Deepwater Horizon spill: Dispersant more toxic to corals than oil

Following the spill, coral populations were coated with a dark-coloured flocculent slime that was found to contain oil from the spill and residues from the dispersants

By Deepanwita Gita Niyogi
Published: Friday 10 April 2015

 A coral specimen exposed to oil and dispersant displays declining in health over time. The picture on the furthest right is a healthy control sample.  (Right) The coral species Paramuricea in its natural habitat which was used for the experiment.

The dispersant used as a remedial measure to clean the ocean basin after the 2010 Deepwater Horizon oil spill in the Gulf of Mexico is more toxic to corals than the spilled oil, a new study says.

The research conducted at the US-based Temple University comes on the eve of the spill's fifth anniversary. The disaster, considered the largest marine oil spill, occurred on April 20, 2010 in the Mexican gulf.

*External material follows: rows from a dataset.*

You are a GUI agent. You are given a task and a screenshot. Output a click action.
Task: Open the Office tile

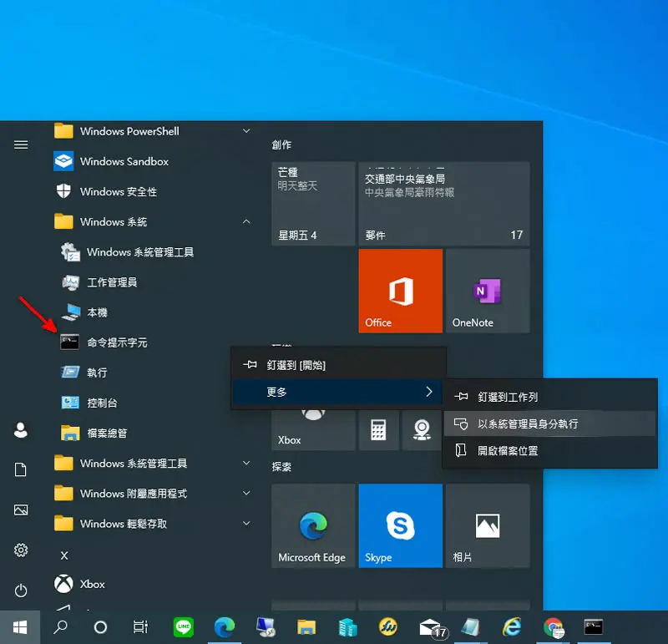tap(400, 291)
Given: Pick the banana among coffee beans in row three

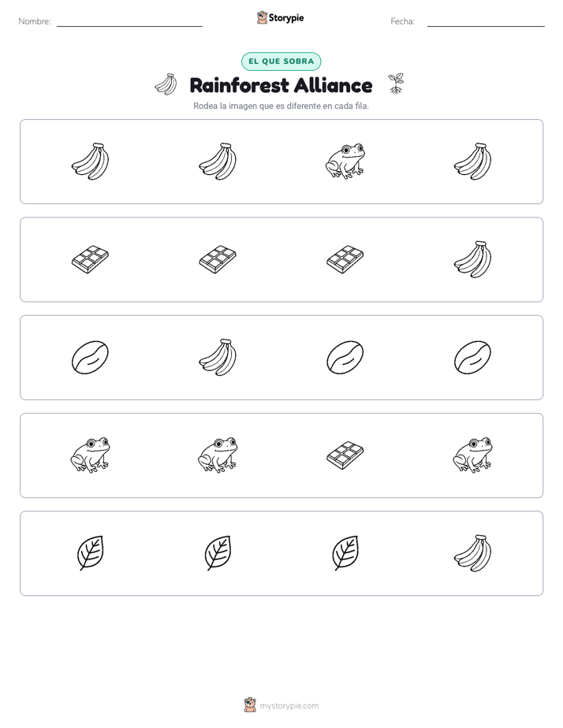Looking at the screenshot, I should pos(218,357).
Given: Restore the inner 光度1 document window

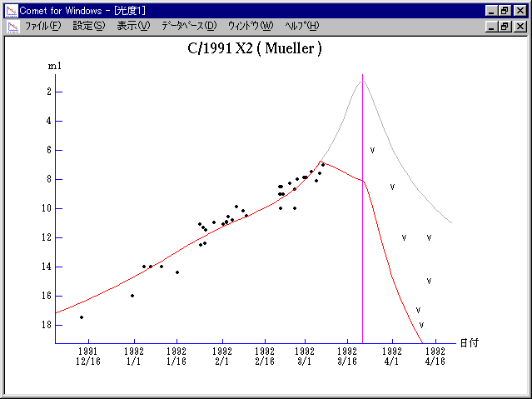Looking at the screenshot, I should tap(505, 26).
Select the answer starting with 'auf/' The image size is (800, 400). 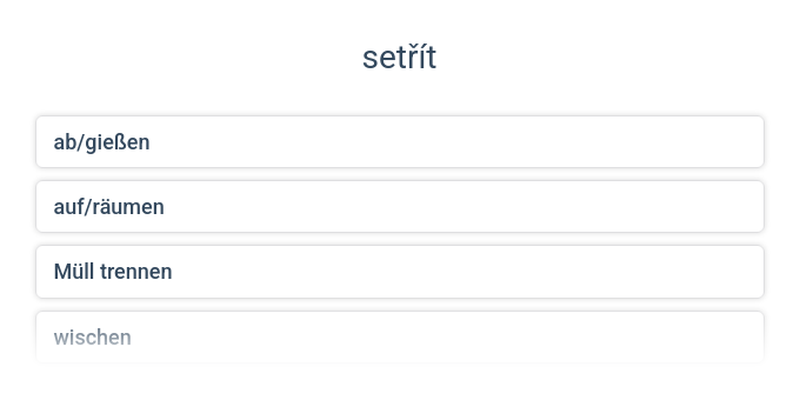pos(400,207)
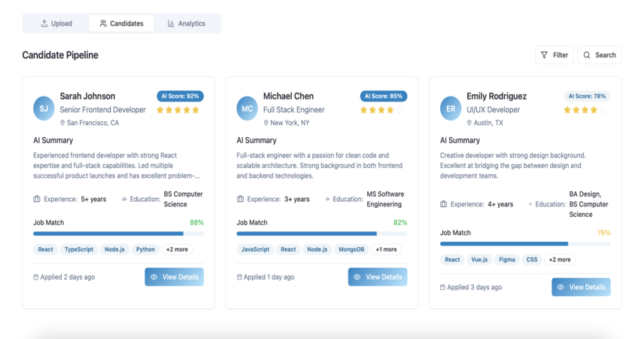The height and width of the screenshot is (339, 644).
Task: Click the Michael Chen MC avatar icon
Action: 247,108
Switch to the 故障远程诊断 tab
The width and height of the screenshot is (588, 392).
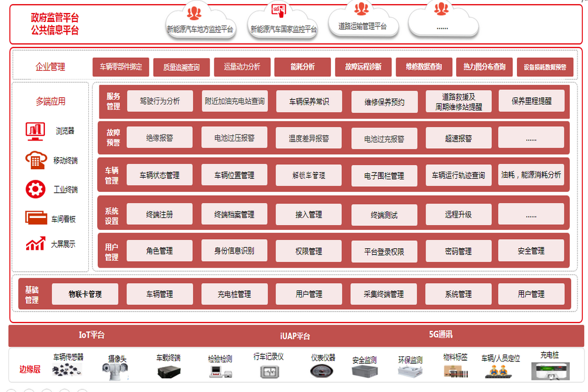tap(363, 67)
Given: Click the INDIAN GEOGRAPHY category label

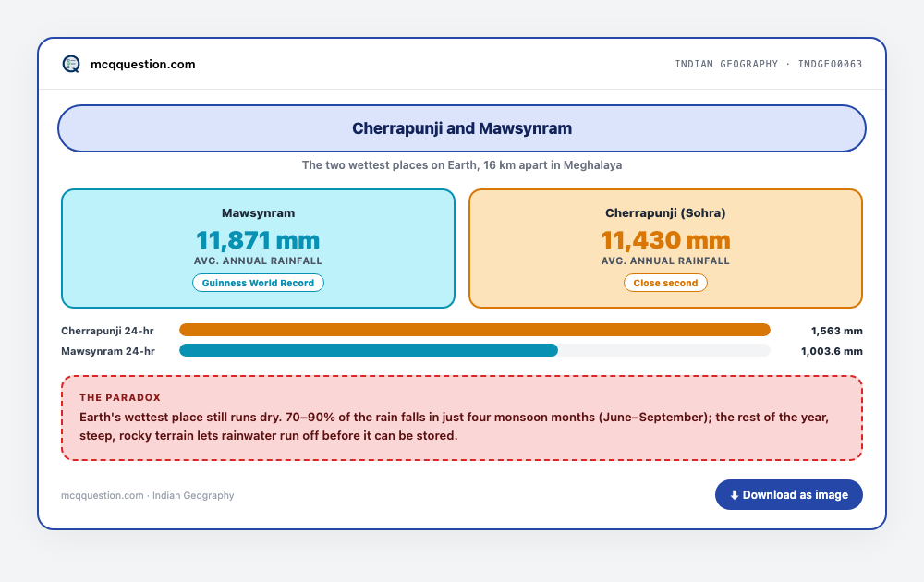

Five million barrels of crude oil was approximately released in the water over three months, following the spill. To clean it, 7 million litres of dispersants were applied, according to the study. Dispersants are chemical emulsifiers that increases the rate of oil dispersion.

Experimentation on corals

As part of the study, researchers from the Temple University and the Pennyslyvania State Univeristy (USA) exposed three cold-water coral species from the gulf to various concentrations of both the dispersant and the spilled oil. The dispersant is toxic to the corals at lower concentrations than the oil, the study concluded.

The finding, “Response of deep-water corals to oil and chemical dispersant exposure,” was published online in the journal Deep-Sea Research II.

Dispersants are normally applied to the water's surface. But for the first time dispersants were applied at a depth during an oil spill, according to the study.

“Applying the dispersants at depth was a grand experiment being conducted in real-time,” said Erik Cordes, associate professor of biology at Temple Univeristy, who has been studying the Gulf of Mexico coral communities for more than a decade.

The disaster and its effect on corals

Following the spill, Cordes and his team members discovered several damaged coral populations that were coated with a dark-loured flocculent slime that was found to contain oil from the spill and residues from the dispersants, the study says.

“We wanted to know if the damages that had been witnessed could have been caused by the oil, the dispersant itself, or a combination of both,” said Danielle DeLeo, a Temple University doctoral student, who was the study's lead author.

"We know that the corals in the gulf were exposed to all of these different combinations, so we have been trying to determine the toxicity of the oil and the dispersants, and see what their impact would be on the corals.”

The researchers exposed the corals to a range of concentrations for both the dispersant and the oil to determine a lethal dose for each of them. They were surprised to find that the lethal concentration is much lower for the dispersant, meaning that it is more toxic than the oil.

“The concentration of dispersant needed to produce a significant effect on the corals is lower than the concentration of oil (and so) it is considered to be more toxic. It takes a higher concentration of oil to produce the same effect,” Cordes told Down To Earth.

The study says the coral specimens showed “more severe declines in health in response to dispersant alone and the oil-dispersant mixtures than the oil-only treatment”.

Cordes said that his lab will carry out additional studies to try to replicate the concentrations of oil and dispersant that the corals were exposed to during the gulf oil spill.

He added that the finding could assist in developing future strategies for applying dispersants at oil spills that may be more helpful than harmful to the environment.